Even a year earlier, Cassandra’s blood would’ve boiled at this accusation. Now it merely passed her by, like a garish billboard she’d seen
many times from her car. She cradled the receiver against her shoulder and flipped through an art supplies catalog at the kitchen table. “Ever wonder if it’s your footsteps he’s following, and not mine?”

Eunice was born and raised in Colorado Springs, where she’d been a champion public speaker. As a young woman, she’d gone to Washington, DC, for one of the thousands of secretarial jobs that were exploding throughout the cabinet departments after the war. Hers was in Interior, and she’d maintained files on all the tracts of land that had been set aside as preserves in Colorado, Wyoming, Idaho, Montana, and the Dakotas.

“Don’t be cute,” Eunice said. “He knows I don’t want him so far away. Why can’t Abe get a job at one of the hospitals here? Your father can call around.”

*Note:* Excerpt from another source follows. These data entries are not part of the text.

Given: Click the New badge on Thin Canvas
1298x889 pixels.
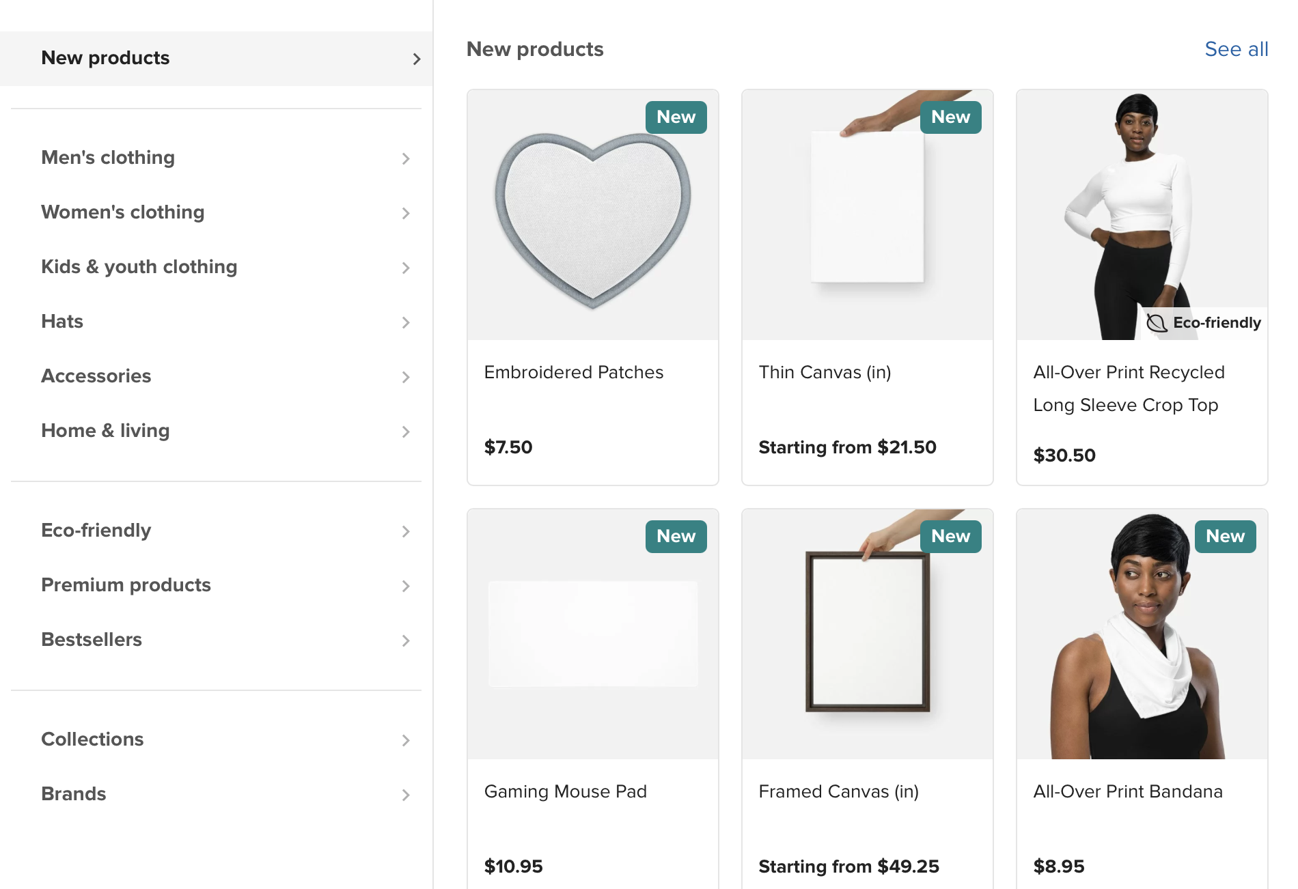Looking at the screenshot, I should 950,117.
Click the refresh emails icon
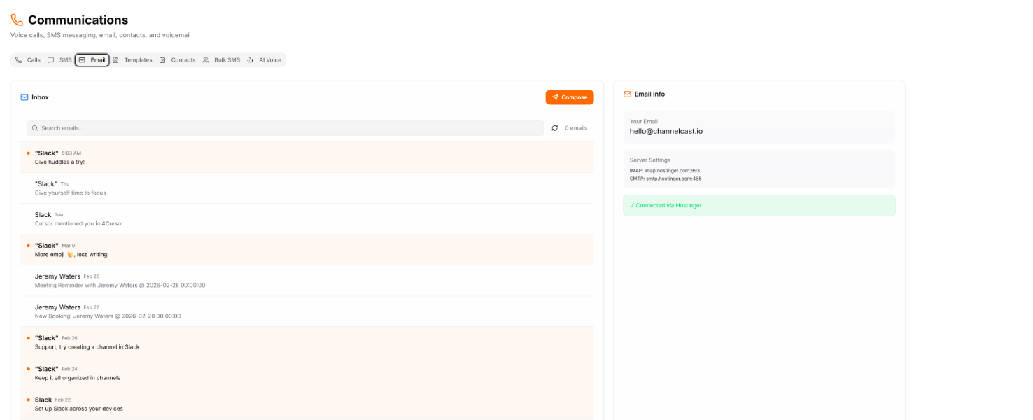1033x420 pixels. [555, 128]
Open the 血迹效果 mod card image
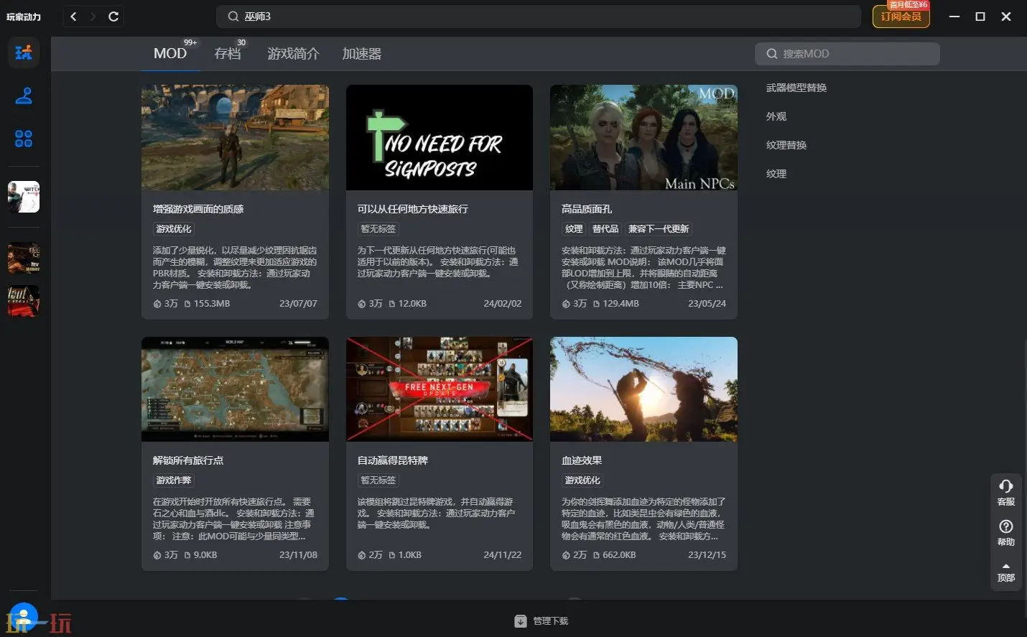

“Oh, well,” Cassandra said. “You know my husband. He wants to get the best possible training. And UCSF really is one of the most prestigious hospitals.”

On the other end of the line Eunice fell silent. Cassandra joyfully flipped through her catalog, letting each page make its little snapping sound as it turned. “What are you doing?” Eunice finally asked. “Are you lifting something?” Cassandra imagined her mother, her blouse ironed and her hair tightly styled in that way she’d always had of making herself look much older than she really was. It was afternoon in Bethesda, and the light this time of year—January—would be the grayish kind that meant it was already too late to do anything with the day. But Cassandra still had her morning. Three time zones and now a marriage. It was all just enough to make a world of her own, a world her mother finally couldn’t penetrate.